Given problem: Print the lines starting at the one containing "Where should I click to: Expand" and ending at the one containing "Image resolution: width=1257", with both of those included, reproduced without any change.

—————

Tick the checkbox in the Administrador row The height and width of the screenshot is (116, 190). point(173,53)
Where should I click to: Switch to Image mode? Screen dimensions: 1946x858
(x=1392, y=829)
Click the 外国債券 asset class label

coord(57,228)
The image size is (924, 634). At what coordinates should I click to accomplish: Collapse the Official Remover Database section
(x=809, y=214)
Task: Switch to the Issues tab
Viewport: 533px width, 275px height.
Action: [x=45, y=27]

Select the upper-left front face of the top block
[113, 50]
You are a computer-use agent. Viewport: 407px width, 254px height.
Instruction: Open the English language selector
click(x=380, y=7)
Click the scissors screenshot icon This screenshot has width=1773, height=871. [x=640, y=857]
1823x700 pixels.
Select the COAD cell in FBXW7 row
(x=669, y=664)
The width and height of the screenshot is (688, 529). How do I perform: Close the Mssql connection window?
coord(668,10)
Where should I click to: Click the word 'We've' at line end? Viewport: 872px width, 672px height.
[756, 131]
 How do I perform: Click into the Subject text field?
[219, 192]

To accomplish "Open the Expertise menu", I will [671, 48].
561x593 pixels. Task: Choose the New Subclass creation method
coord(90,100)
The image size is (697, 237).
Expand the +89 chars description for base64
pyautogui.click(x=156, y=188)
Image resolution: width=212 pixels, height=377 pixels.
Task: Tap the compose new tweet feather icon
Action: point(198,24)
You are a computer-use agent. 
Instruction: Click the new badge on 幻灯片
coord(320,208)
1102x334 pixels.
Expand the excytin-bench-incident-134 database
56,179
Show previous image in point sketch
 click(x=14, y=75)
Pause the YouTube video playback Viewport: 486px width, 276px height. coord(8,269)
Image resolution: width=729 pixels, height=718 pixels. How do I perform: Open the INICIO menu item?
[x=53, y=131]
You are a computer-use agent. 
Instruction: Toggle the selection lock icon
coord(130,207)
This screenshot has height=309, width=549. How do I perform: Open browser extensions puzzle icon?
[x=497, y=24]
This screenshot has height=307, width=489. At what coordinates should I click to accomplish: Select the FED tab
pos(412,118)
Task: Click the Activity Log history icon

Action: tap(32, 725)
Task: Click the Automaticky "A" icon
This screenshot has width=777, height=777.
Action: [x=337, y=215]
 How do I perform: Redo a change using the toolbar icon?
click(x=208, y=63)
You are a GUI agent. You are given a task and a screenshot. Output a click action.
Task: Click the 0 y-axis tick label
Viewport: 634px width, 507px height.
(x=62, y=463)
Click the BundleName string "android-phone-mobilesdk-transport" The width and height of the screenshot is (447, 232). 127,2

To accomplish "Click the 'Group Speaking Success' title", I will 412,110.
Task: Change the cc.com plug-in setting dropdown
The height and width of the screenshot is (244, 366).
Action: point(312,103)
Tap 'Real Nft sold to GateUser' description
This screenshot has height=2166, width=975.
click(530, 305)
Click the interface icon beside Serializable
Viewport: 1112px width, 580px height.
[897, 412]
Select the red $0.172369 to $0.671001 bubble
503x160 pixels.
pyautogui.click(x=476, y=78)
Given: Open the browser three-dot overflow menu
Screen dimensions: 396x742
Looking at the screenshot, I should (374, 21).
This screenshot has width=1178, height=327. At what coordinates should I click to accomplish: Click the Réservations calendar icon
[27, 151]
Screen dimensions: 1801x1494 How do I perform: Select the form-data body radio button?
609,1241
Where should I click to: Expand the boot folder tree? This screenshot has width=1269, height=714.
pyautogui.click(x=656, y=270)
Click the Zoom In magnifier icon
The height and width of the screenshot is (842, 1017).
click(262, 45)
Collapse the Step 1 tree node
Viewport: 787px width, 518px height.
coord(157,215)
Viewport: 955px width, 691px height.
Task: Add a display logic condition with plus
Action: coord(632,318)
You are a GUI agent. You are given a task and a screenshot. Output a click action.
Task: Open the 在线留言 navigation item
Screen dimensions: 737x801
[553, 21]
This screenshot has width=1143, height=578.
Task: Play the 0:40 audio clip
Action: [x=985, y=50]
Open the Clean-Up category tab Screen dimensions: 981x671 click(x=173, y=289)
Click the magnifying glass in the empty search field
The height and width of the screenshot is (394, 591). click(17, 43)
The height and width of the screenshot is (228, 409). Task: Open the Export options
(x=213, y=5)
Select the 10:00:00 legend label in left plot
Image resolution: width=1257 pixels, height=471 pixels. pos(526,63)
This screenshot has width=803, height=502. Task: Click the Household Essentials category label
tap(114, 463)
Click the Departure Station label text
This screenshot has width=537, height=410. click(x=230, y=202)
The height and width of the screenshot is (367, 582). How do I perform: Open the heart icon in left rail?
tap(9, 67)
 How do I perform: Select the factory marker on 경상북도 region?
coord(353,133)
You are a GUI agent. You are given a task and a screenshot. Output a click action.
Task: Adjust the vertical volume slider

—————

Final result:
Where should I click to: Expand the boot folder tree? This screenshot has width=1269, height=714.
pyautogui.click(x=656, y=270)
Click the Zoom In magnifier icon
The height and width of the screenshot is (842, 1017).
click(262, 45)
Collapse the Step 1 tree node
Viewport: 787px width, 518px height.
coord(157,215)
Viewport: 955px width, 691px height.
Task: Add a display logic condition with plus
Action: coord(632,318)
You are a GUI agent. You are given a task and a screenshot. Output a click action.
Task: Open the 在线留言 navigation item
Screen dimensions: 737x801
[553, 21]
This screenshot has width=1143, height=578.
Task: Play the 0:40 audio clip
Action: [x=985, y=50]
Open the Clean-Up category tab Screen dimensions: 981x671 click(x=173, y=289)
Click the magnifying glass in the empty search field
The height and width of the screenshot is (394, 591). click(17, 43)
The height and width of the screenshot is (228, 409). Task: Open the Export options
(x=213, y=5)
Select the 10:00:00 legend label in left plot
Image resolution: width=1257 pixels, height=471 pixels. pos(526,63)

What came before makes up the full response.